Finger Guessing (猜拳 or 划拳)
It took four years in China before I could finally play this language-dependent drinking game. If you've seen men (it's almost always men) at restaurants or bars wildly throwing their fingers in each other's faces while screaming what sounds like different rhymes, then you've encountered this game. The rules are simple but strict: Two players face each other, count off, and show any number of fingers from none to five. At the same time players show their fingers, they call out how many fingers will be thrown up in total. For instance, if one player shows one finger and the other player three, then the total is four. If no one guesses correctly, then fists are thrown again and again until one player guesses correctly, at which point the other player drinks. Each time a new round begins, players either show a closed fist or one finger and simultaneously yell "哥俩儿好". Usually, it is not enough to scream just a number when guessing. In most cases a saying involving the number is used for each round. These sayings vary wildly and can be created on the spot the drunker you get, but you can start with these: 零宝, 一定高升, 二哥俩儿好, 三星高照, 四季发财, 五魁首,六六顺, 七窍七, 八匹马, 九长, 是满堂红. If you hesitate or mess up a saying, you have to drink. When played correctly, it should look like a fight is about to break out.

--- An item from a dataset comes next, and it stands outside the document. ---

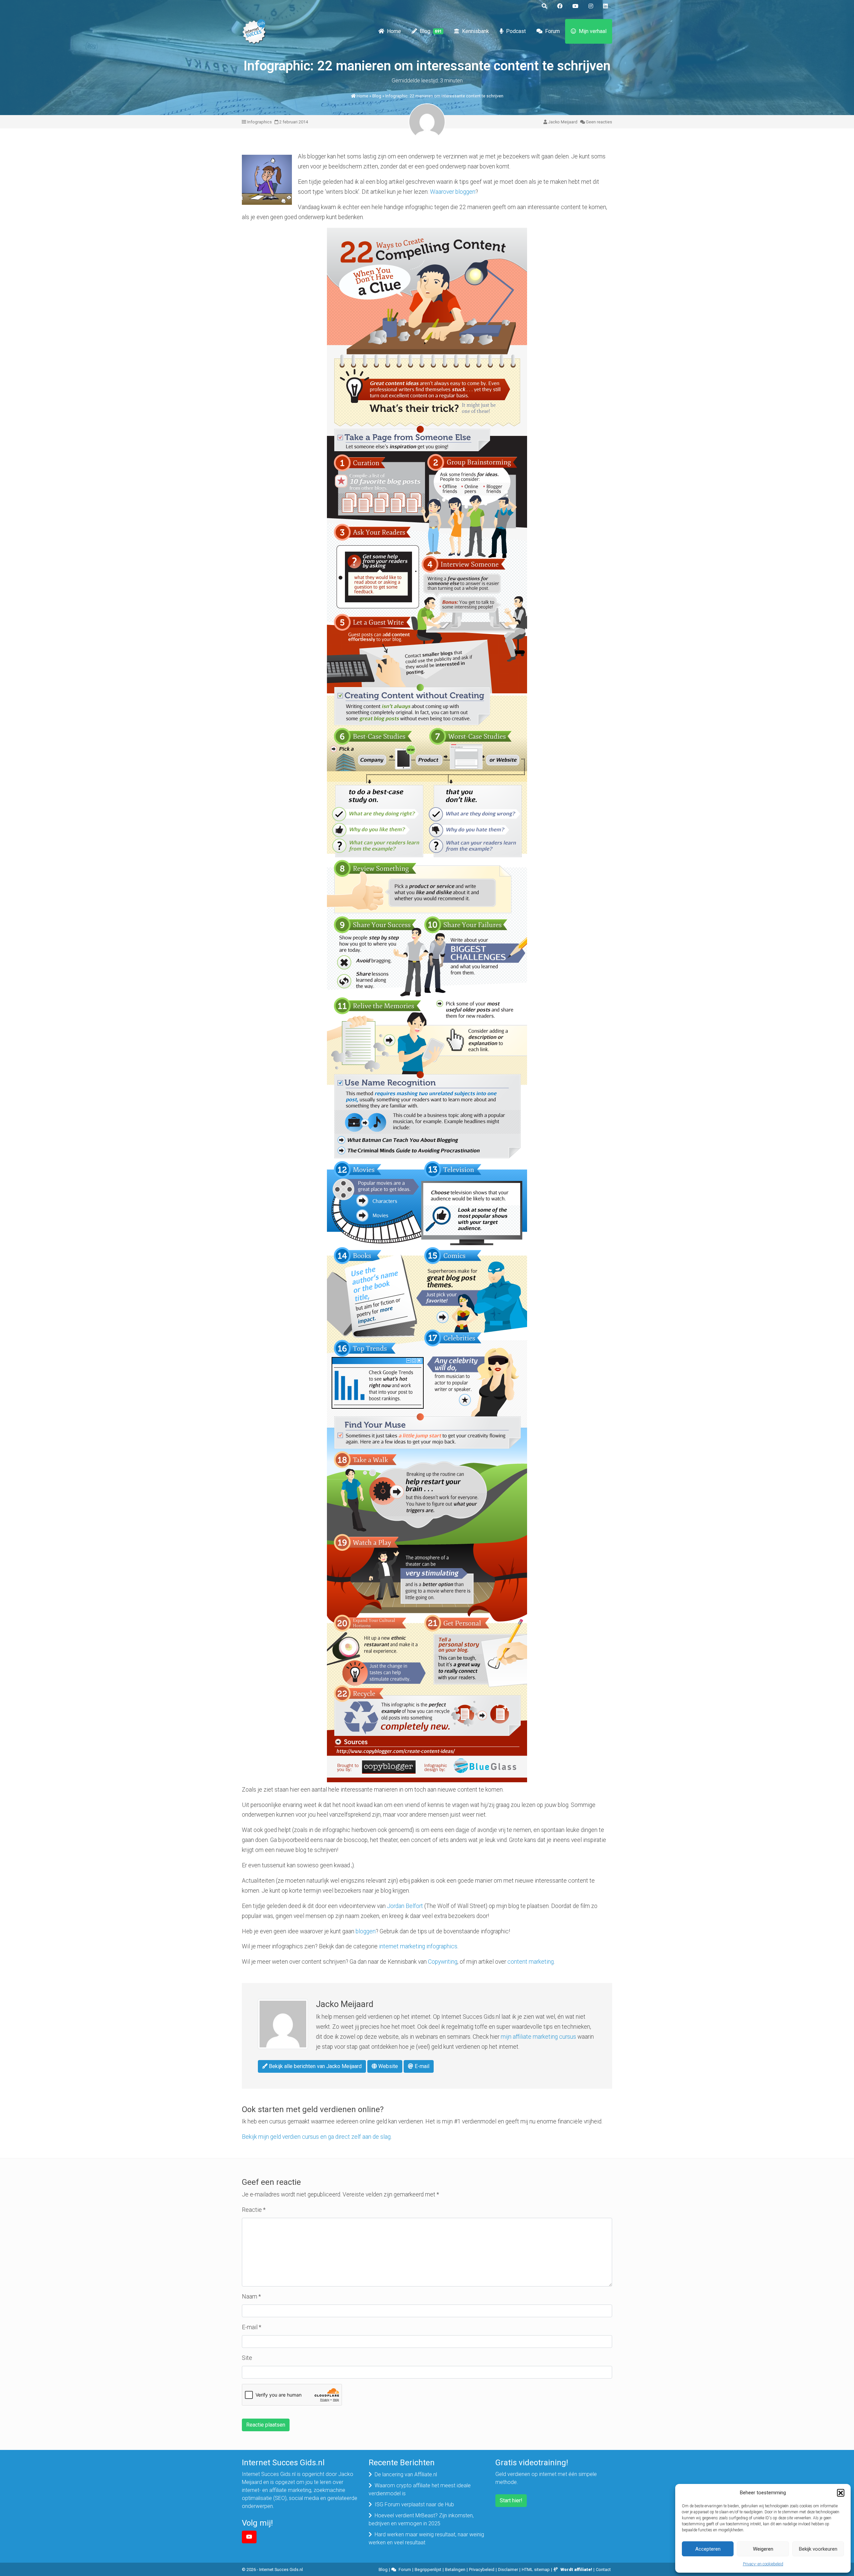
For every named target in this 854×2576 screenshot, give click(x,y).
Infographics (259, 121)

Finger guessing (simple versions)
For those who can't yell out Chinese sayings at a blistering rate, there are several simpler finger guessing games.
a) One popular version is fifteen-twenty (十五二十). Two players face one another. After screaming some qi-revving chant, at an agreed time, they throw out one hand, two hands or no hands. While throwing out hands, they each yell a number: five, ten, fifteen, twenty or zero, which is meant to be a guess at the total number of fingers. A correct guess means the other player drinks. If no one guesses right, repeat.

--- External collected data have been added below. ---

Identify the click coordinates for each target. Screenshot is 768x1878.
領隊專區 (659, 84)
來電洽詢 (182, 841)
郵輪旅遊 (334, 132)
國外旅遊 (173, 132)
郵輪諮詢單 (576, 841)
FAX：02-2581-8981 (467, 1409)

Players sit in a circle. Starting with the number one, going around the circle, each player yells out the next consecutive number. When a player's turn falls on either a number containing a seven (7, 17, 71, etc.) or a multiple of seven (7, 14, 63, etc.), he or she is to remain silent and slap the table. At this point the order reverses, and the previous player then calls out the next number. Counting continues until someone yells the wrong number, yells a seven, hesitates, or yells out of turn, at which point the offender drinks.
Two Bees (两只蜜蜂)
This game is a glorified version of rock, paper, scissors. Two players face each other and simultaneously yell: "两只蜜蜂呀,飞到花丛中呀,往左飞,往右飞,呸！" (liǎngzhī mìfēng ya, fēi dào huācóng zhōng ya, wǎng zuǒ fēi, wǎng yòu fēi pèi!—Two bees fly to the middle of the flowerbed, flying to the left, flying to the right). When the bees fly left and right, players should pantomime flying left and right. At "呸" players throw down rock, paper, or scissors. The winner then pantomimes slapping the loser's face while yelling "啪,啪" (pā, pā). Similarly, the loser pantomimes being slapped while yelling "啊,啊" (ā, ā). In the event of a tie, players pantomime kissing while making kissing noises. A player drinks when a mistake is made.

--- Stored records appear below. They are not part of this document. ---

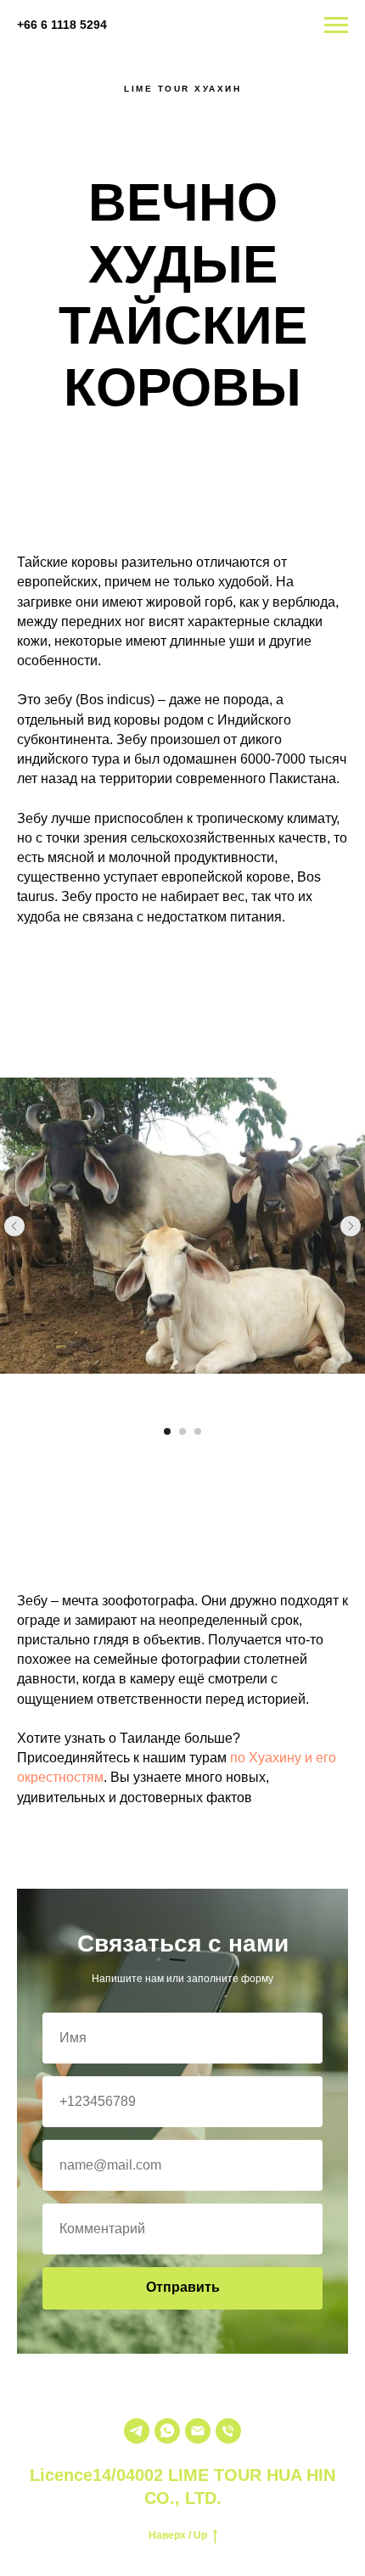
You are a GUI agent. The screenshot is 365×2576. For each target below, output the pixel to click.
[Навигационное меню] (336, 25)
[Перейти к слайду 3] (197, 1431)
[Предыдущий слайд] (14, 1226)
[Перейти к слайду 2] (182, 1431)
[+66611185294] (228, 2431)
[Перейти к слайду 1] (167, 1431)
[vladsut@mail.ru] (198, 2431)
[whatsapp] (167, 2431)
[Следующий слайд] (350, 1226)
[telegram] (136, 2431)
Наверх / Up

Tiger, stick, chicken, bug (虎棒鸡虫)
Another game that's similar to rock, paper, scissors. Two players face each other. At an agreed time, they simultaneously yell "老虎," (lǎohǔ/tiger) "棒子," (bàngzi/stick) "鸡," (jī/chicken) or "虫" (chóng/bug). Tiger eats chicken, chicken eats bug, bug eats stick, and stick beats tiger. Losers drink. In the event of no clear winner or loser, no one drinks.